A STAC Directory created using WESM JSON. This document will walk you through the usage of this python project, stacem
.
In this project, we're creating a very straight forward STAC structure that's very similar to a normal directory structure you may use on your personal computer.
At the coarsest layer, we have the Catalog
, which is written at catalog.json
in your base directory. This Catalog
organizes all of our projects underneath it, and houses the links to each one.
Each of these projects and the coarse metadata associated with it will be stored in a Collection
within the project directory in a file called collection.json
. This Collection
will tell us about the project itself with key information like the date ranges for its creation and the bounding box for the data within it.
Each Collection
will have a list of links to the individual STAC Items
, which are the lowest level we'll get in this structure. Here, an Item
references a specific laz
file and accompanying xml
document. Using the metadata from the WESM file, as well as information gathered from a PDAL info
that's run over the pointcloud, we create a much more granular metadata file, with much more accurate bounding box information and information about the pointcloud itself.

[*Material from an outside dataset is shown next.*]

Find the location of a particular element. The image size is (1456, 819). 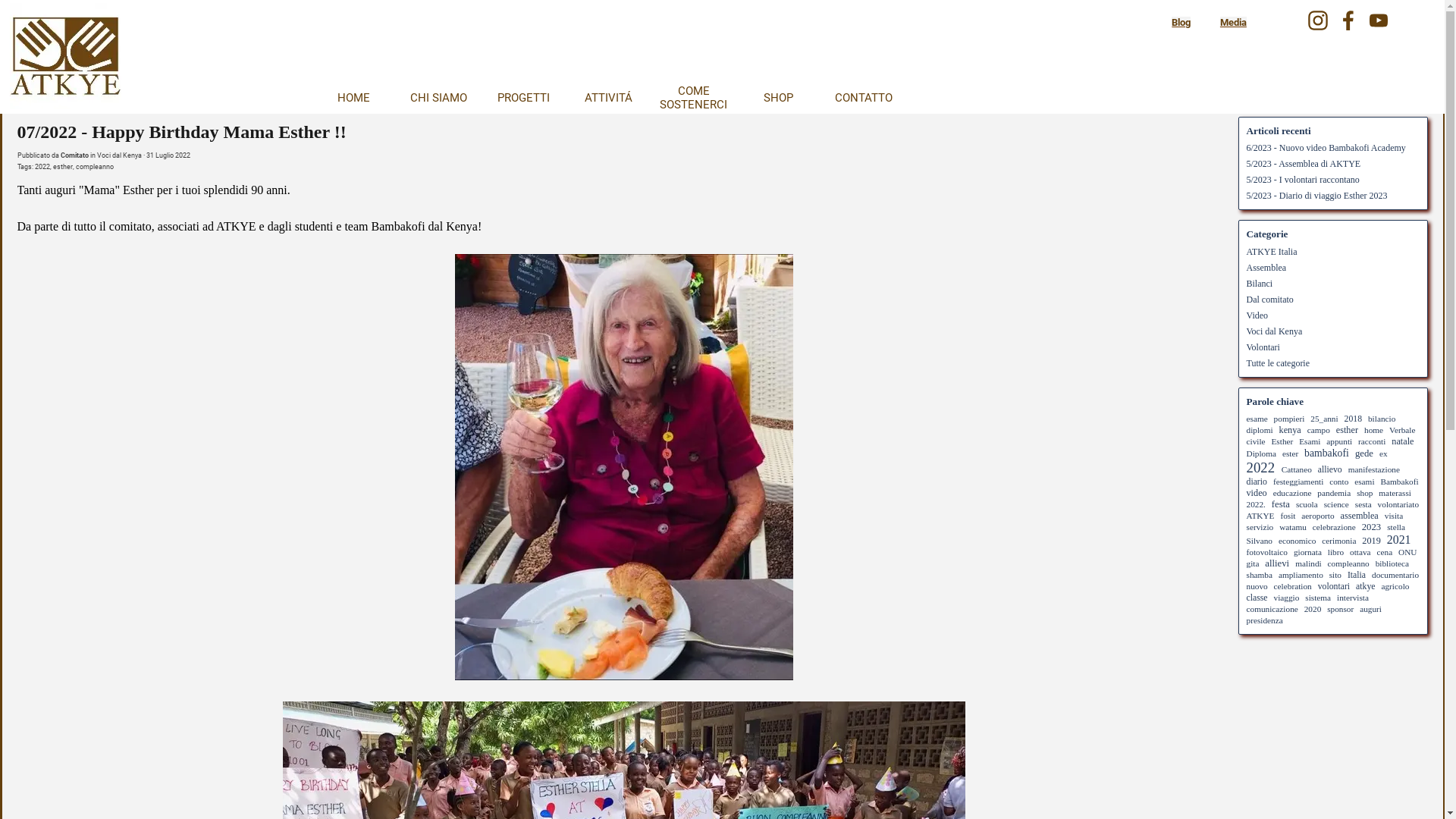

The directory structure will look like this:
./
- catalog.json
- AK_ANCHORAGE_2015
- collection.json
- USGS_LPC_Anchorage_Lidar_63236780
- USGS_LPC_Anchorage_Lidar_63236780.json
- USGS_LPC_Anchorage_Lidar_63716807
- USGS_LPC_Anchorage_Lidar_63716807.json
...
- USGS_LPC_Anchorage_Lidar_63716806
- USGS_LPC_Anchorage_Lidar_63716806.json
In order to create this structure, we'll use 2 different python modules: stacem_create
and stacem_finalize
.
The Create
module will build our structure from the ground up, starting with leaf nodes. Create
will iterate through each project and process all of the pointclouds that are found in the lpc
link key from the WESM JSON object. It will pluck out the necessary information from the PDAL info
call, including stats about the point schema, the coordinate systems, and bounding box. If something goes wrong with this part, we will write out any errors to the errors
key in the STAC Item
and continue to publishing it. This will allow us to track any problems with pointcloud files much easier.
Once each Item
has been created for a specific project, a Collection
will be made using those Items
as children, and a collection.json
file will be written to the local project directory.
The Finalize
command will troll through the directory structure that we created in the Create
step, and will collect all of the Collections
into a list, to be added as children to our overarching Catalog
. This Catalog
will then be written out to the base directory as a catalog.json
file.
This project was created with the goal of continuously updating one structure. On the schedule selected by the user, this module can be rerun over a previously made structure, updating any key-value pairs that have been added, as well as looking at ETag
values of pointcloud files to determine whether or not a new run of pdal info
is needed.
If there is nothing new being added, and no reprocessessing occurs, then the Create
module will effectily be copying any data from s3 to your local machine.
Once you've created your local structure, all you need to do is perform something akin to a s3 sync
call. s3 sync
is a good function to have on deck, because it will not perform any unnecessary upload operations.